It was during a Christmas dance at the country club that we met. In those days most kids did not bring dates, but were just there; dressed to the nines and hopeful. Wonder of wonders, John asked for a dance and then another and the ordinary turned into something extraordinary. We didn’t magically begin dating, he was popular and had his pick of girls, and I was still going out on group dates. But in February I found the nerve to invite him to my sixteenth birthday party. All my friends knew of it and we waited with bated breath to see if he would come. He did and they sighed in the way only adolescent girls can. The party moved to the basement where we danced amid the furnace pipes and laundry lines. A new era in my life was being introduced and I welcomed it wholeheartedly.

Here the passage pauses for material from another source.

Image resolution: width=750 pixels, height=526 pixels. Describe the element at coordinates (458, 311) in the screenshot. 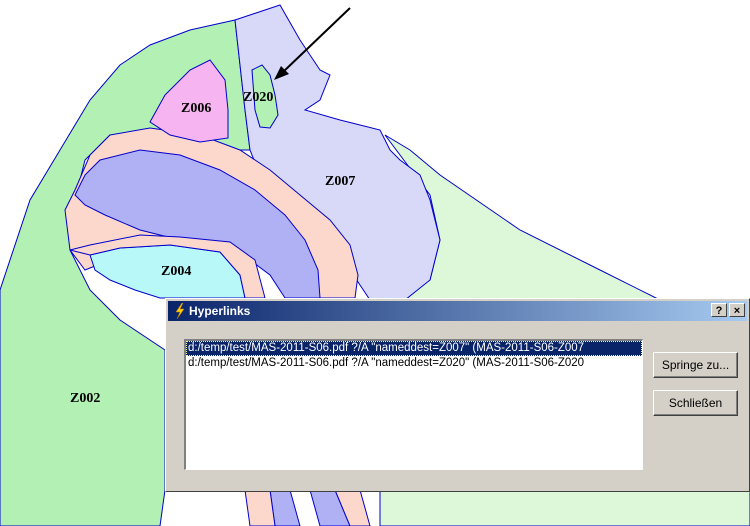

I see `dialog-titlebar: Hyperlinks ? ×` at that location.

For the rest of that year and the next we dated on weekends and rode in his Oldsmobile to the uptown lunchroom. He took me to his prom and I took him to mine. I bought my prom dress with the money I made by selling my trombone. It was strapless, floor length and had many layers of tulle; one of those dreamy dresses every teenager longs for. But, as John was kissing me good night — under the porch light Dad insisted be kept burning — several large, buzzing June Bug beetles worked their way under and into the diaphanous layers of my dream dress. When I became aware of the invasion, screams erupted and panic reigned. I pushed John aside and fled indoors where the dress was unceremoniously discarded. I assume John made it home.
Just before the start of my senior year, John gave me an engagement ring and we were the it couple. John had graduated and was farming with his father. (My ring cost him one field of beans.) He was almost never on time for a date as crops and cattle competed with me for his attention. In the classroom I spent a lot of time daydreaming and writing Mrs. John Swanson on my notebooks. I decided since I was a twin I would have a set of my own. Melynda and Melyssa would be their names. I planned the wedding and told God what our life would be like.
As most young people of that age, I knew more than God. I knew all the answers and was insufferably vain and self-centered. But, on June 10, 1956, just two weeks after I graduated high school, John and I were married. Air conditioning was not available back then and poor John looked like a candle slowly melting as he waited with the minister. I walked down the aisle wearing a ballerina-length, size10 wedding gown that was lace and tulle over a hoop skirt. It was a fairy-tale wedding for its time, and I felt beautiful.
Well, as often happens, the sands of time have shifted many things. The older I get, the less I know about life and God. The days slide by like pearls off a broken necklace. But Spring still comes in April, John still puts up with me and God has forgiven me for trying to order my own life. It’s been long and it’s been good. I am thankful for it.